Let the pup run around and sniff, perhaps even jump on the furniture for a bit as it gets its bearings. Then call it to you and offer a treat, perhaps by letting them sit. After this you can take a seat on the floor or couch and remaining calm begin telling them what the rules are. Perhaps you don't want them in a certain room, on the table, in the trash or on furniture. Make it clear what it is you want and understand that it will take some time for them to grasp it. Covered trash cans, gates or closed doors, and making sure the children of the house understand the rules and know how to enforce them with no danger to themselves are all ways to make the training go about more easily.
Once each dog is good on its own you can introduce them with each other in the house. Again, after a long walk and when they are calm and the house-hold is calm will be best. To avoid temptation, make sure there is no food, chewables or breakables in easy access while they are learning. Also, make sure the dogs fully respect the children of the house as their leaders and that they do not growl at, bowl over, nip, or do any other such behaviors towards them. The kids must be confident in their role as the dogs leader and not run away or hide when they see the dogs, which will just lead to the dogs being confused and making the frightening behaviors worse.
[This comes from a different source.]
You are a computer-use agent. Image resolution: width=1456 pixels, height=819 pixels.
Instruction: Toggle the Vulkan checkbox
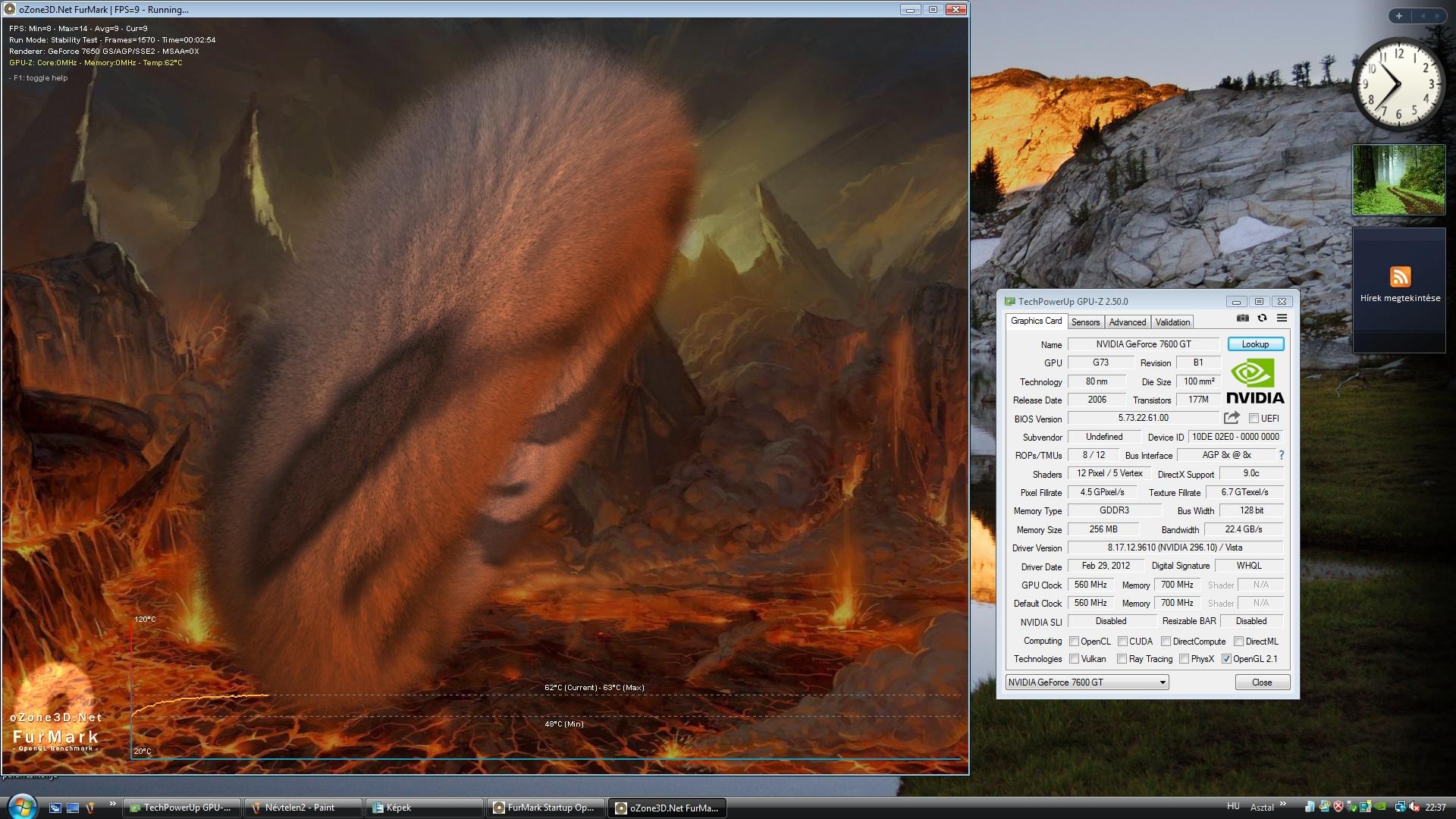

The issue with jumping the fence is a very hard one. I do not know what it looks like, which makes this more difficult, but there are some things you can try to do about it. Building up a taller fence of making a cover are some options that may or may not be expensive, depending on if you can find some way to build up the fence taller for a low amount of money. Dogs that are bored, anxious, or have a build up of energy they can't get out (especially bad in large working dogs and teen dogs) are prone to destructive behavior and escaping. To help them feel more comfortable in their pen make sure they have a warm, dry place to stay, clean water, cool shade, dirt to dig in, and toys to chew on. Putting up fencing or boards around the tree may help him stop flinging himself too.
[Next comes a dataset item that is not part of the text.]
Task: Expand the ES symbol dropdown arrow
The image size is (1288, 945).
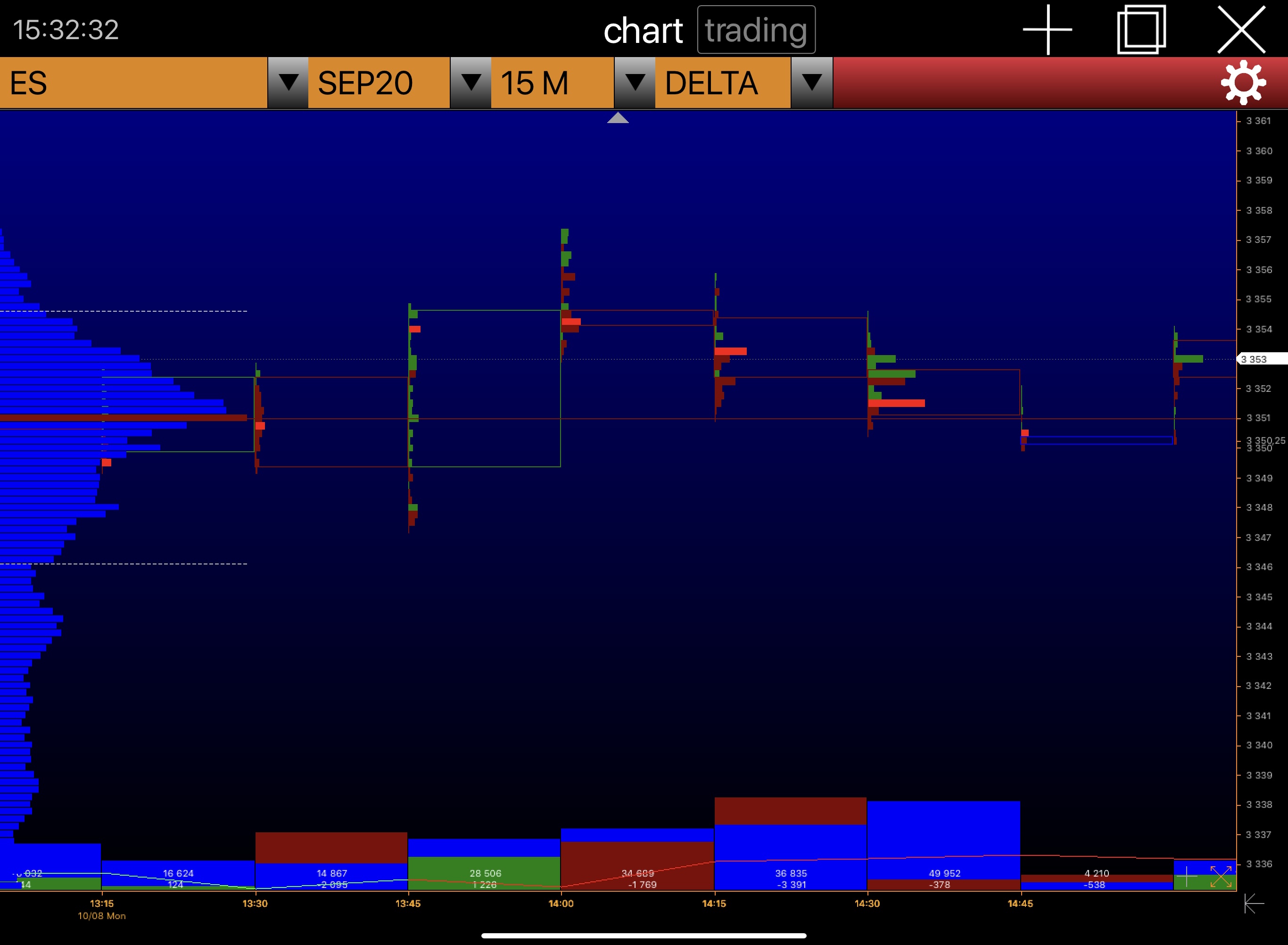Action: tap(288, 83)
Levi sounds like a dog who would more easily integrate inside. However, take care that you don't favor him or Hunter may begin to act worse then before. Hunter is the one who seems to be highly intelligent but also obsessive. Dogs who obsess over something (escaping, digging, ect) are very stubborn and intelligent and very good at focusing on a task. Getting him some sort of job will help him a lot and is a great time for human and owner to bond. Agility is a wonderful way to get a hyper dog to exercise mind and body. Start simple and build up. You can also go for hikes in the woods, teach fun tricks like spin, jump, sit and down (some hyper dogs can't sit still that long) or so many other fun ideas like frisbee, swimming, ect. It
In the end, if you cannot handle the dogs do to their energy, aggression, escaping habits, or the high amount of money it may take to build them their run, do not feel guilty for finding them a new home. Instead, realize that you are doing yourself and the dogs a favor by relieving the stress on both of you. You can adopt them out together, as they are bonded and it is stressful to be placed apart. Find them the best home you can, one with space and understanding owners who know the work that must go into them.
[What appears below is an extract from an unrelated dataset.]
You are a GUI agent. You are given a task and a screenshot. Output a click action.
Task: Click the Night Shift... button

Many people want to say only a bad owner has to find a new home for their dogs, but we have rehomed some of our pets for various reasons. They didn't get along with our previous animals, they had health issues we couldn't afford to care for, we couldn't afford to feed them at the time, they were not getting proper exercise, they caused allergies, or they were causing too much stress on our family. Again, finding them the best homes and knowing that you gave them that is a wonderful thing to do and not something to be ashamed of.
I hope this helps you and your friends and family with your two dogs. Wishing you the best of luck!